In London, on August 17, 1814, directors of two insurance companies presented to the Admiralty remonstrances on the want of protection in the Channel; to which the usual official reply was made that an adequate force was stationed both in St. George's Channel and in the North Sea. The London paper from which this intelligence was taken stated that premiums on vessels trading between England and Ireland had risen from an ordinary rate of less than one pound sterling to five guineas per cent. The Admiralty, taxed with neglect, attributed blame to the merchant captains, and announced additional severity to those who should part convoy. Proceedings were instituted against two masters guilty of this offence.[254] September 9, the merchants and shipowners of Liverpool remonstrated direct to the Prince Regent, going over the heads of the Admiralty, whom they censured. Again the Admiralty alleged sufficient precautions, specifying three frigates and fourteen sloops actually at sea for the immediate protection of St. George's Channel and the western Irish coast against depredations, which they nevertheless did not succeed in suppressing.[255]

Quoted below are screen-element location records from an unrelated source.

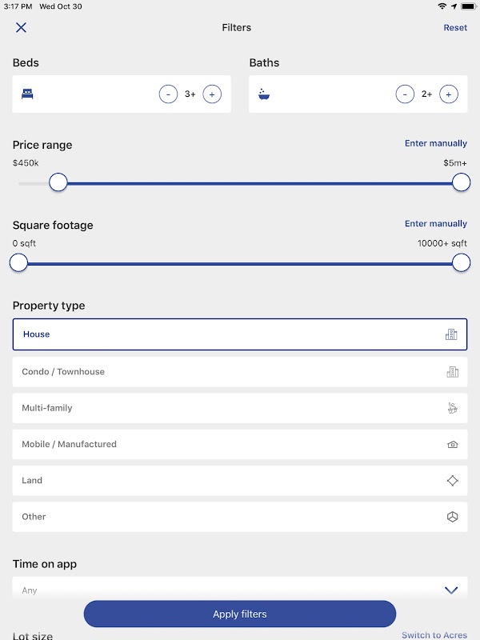Tap the bathtub icon in Baths box
The height and width of the screenshot is (640, 480).
point(264,94)
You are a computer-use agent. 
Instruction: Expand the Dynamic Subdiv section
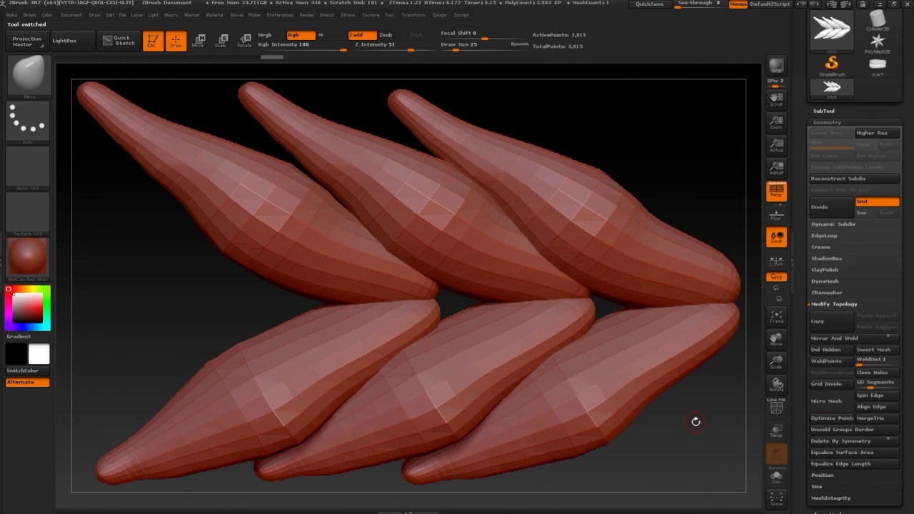[x=833, y=224]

At the same time the same classes in Glasgow were taking action, and passing resolutions, the biting phrases of which were probably prompted as much by a desire to sting the Admiralty as by a personal sense of national abasement. "At a time when we are at peace with all the rest of the world, when the maintenance of our marine costs so large a sum to the country, when the mercantile and shipping interests pay a tax for protection under the form of convoy duty, and when, in the plenitude of our power, we have declared the whole American coast under blockade, it is equally distressing and mortifying that our ships cannot with safety traverse our own channels, that insurance cannot be effected but at an excessive premium, and that a horde of American cruisers should be allowed, unheeded, unmolested, unresisted, to take, burn, or sink our own vessels in our own inlets, and almost in sight of our own harbours."[256] In the same month the merchants of Bristol, the position of which was comparatively favorable to intercourse with Ireland, also presented a memorial, stating that the rate of insurance had risen to more than twofold the amount at which it was usually effected during the continental war, when the British Navy could not, as it now might, direct its operations solely against American cruisers. Shipments consequently had been in a considerable degree suspended. The Admiralty replied that the only certain protection was by convoy. This they were ready to supply but could not compel, for the Convoy Act did not apply to trade between ports of the United Kingdom.